De regreso a Guayaquil continuó sus estudios de leyes que los culminó en 1898. En esa ocasión obtuvo el Premio Municipalidad de Guayaquil, pero, paradójicamente, no se graduó. Desempeñó importantes cargos en la Administración pública dentro del régimen liberal.
Un gran hombre de negocios y en regímenes anteriores un excelente Ministro de Hacienda. Caballero correcto, jefe de un hogar amabilísimo, carecía de popularidad, los pocos que le conocían identificaban su nombre con la Compañía Nacional de Estancos del Litoral.

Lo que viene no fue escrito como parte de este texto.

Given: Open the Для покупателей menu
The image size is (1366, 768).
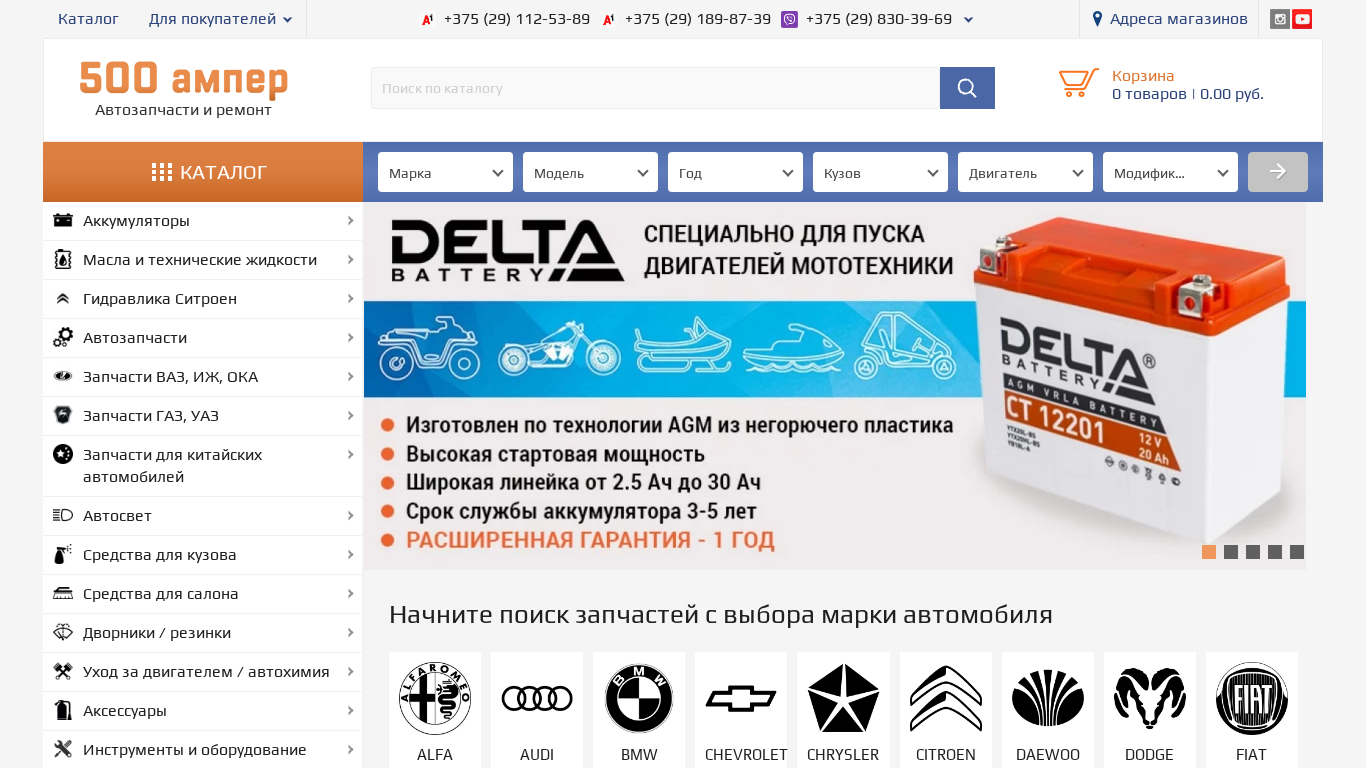Looking at the screenshot, I should tap(220, 19).
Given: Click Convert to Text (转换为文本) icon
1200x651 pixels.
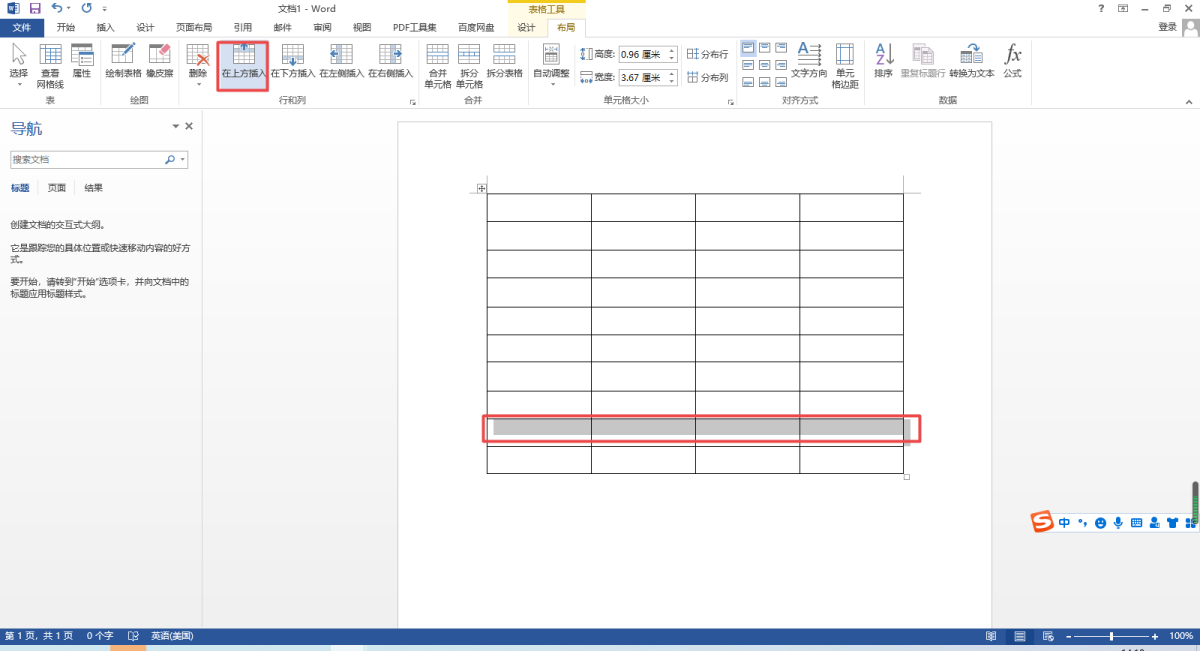Looking at the screenshot, I should [x=971, y=62].
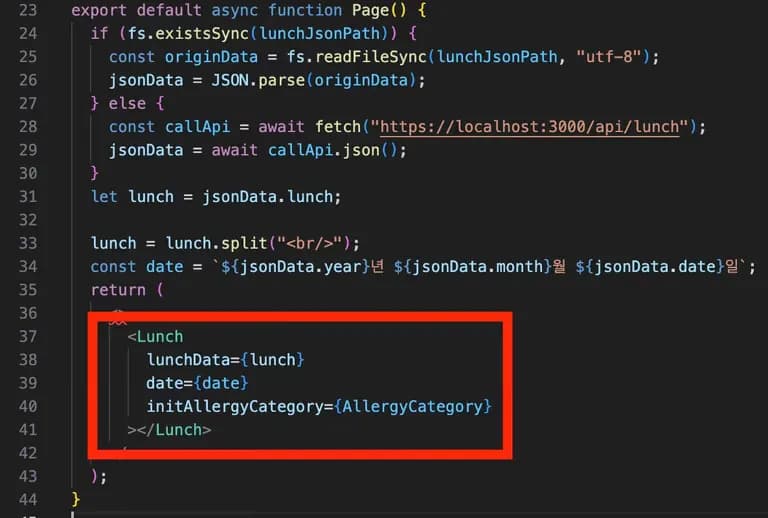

El 31 de octubre de 1932 fue proclamado Presidente del Ecuador. Martínez se posesionó el cinco de diciembre a las tres de la tarde. El presidente declaró que gobernaría de acuerdo con los principios del Partido Liberal y luego se trasladó desde el Congreso, que funcionaba en el mismo palacio de Gobiemo, a la terraza que mira a la Plaza de la Independencia.
A pocos meses de haber iniciado sus funciones el Congreso entabló un vergonzoso Juicio Político en su contra: El Dr. Velasco Ibarra, con demagógica elocuencia presentó gravísimos cargos contra el Presidente de la República. Martínez Mera se defendió con una brillante exposición ante un Congreso.
Al conocer que el Senado ya tenía preparado el acuerdo que lo destituía, desechó el camino de la dictadura como solución final y viajó con su familia a Guayaquil donde esperó los acontecimientos. El 16 de octubre de 1933, lo privó Legalmente del Cargo de Presidente de la República.
A la respetable edad de ochenta y ocho años, don Juan de Dios Martínez Mera murió en su ciudad natal, Guayaquil, el 27 de octubre de 1955.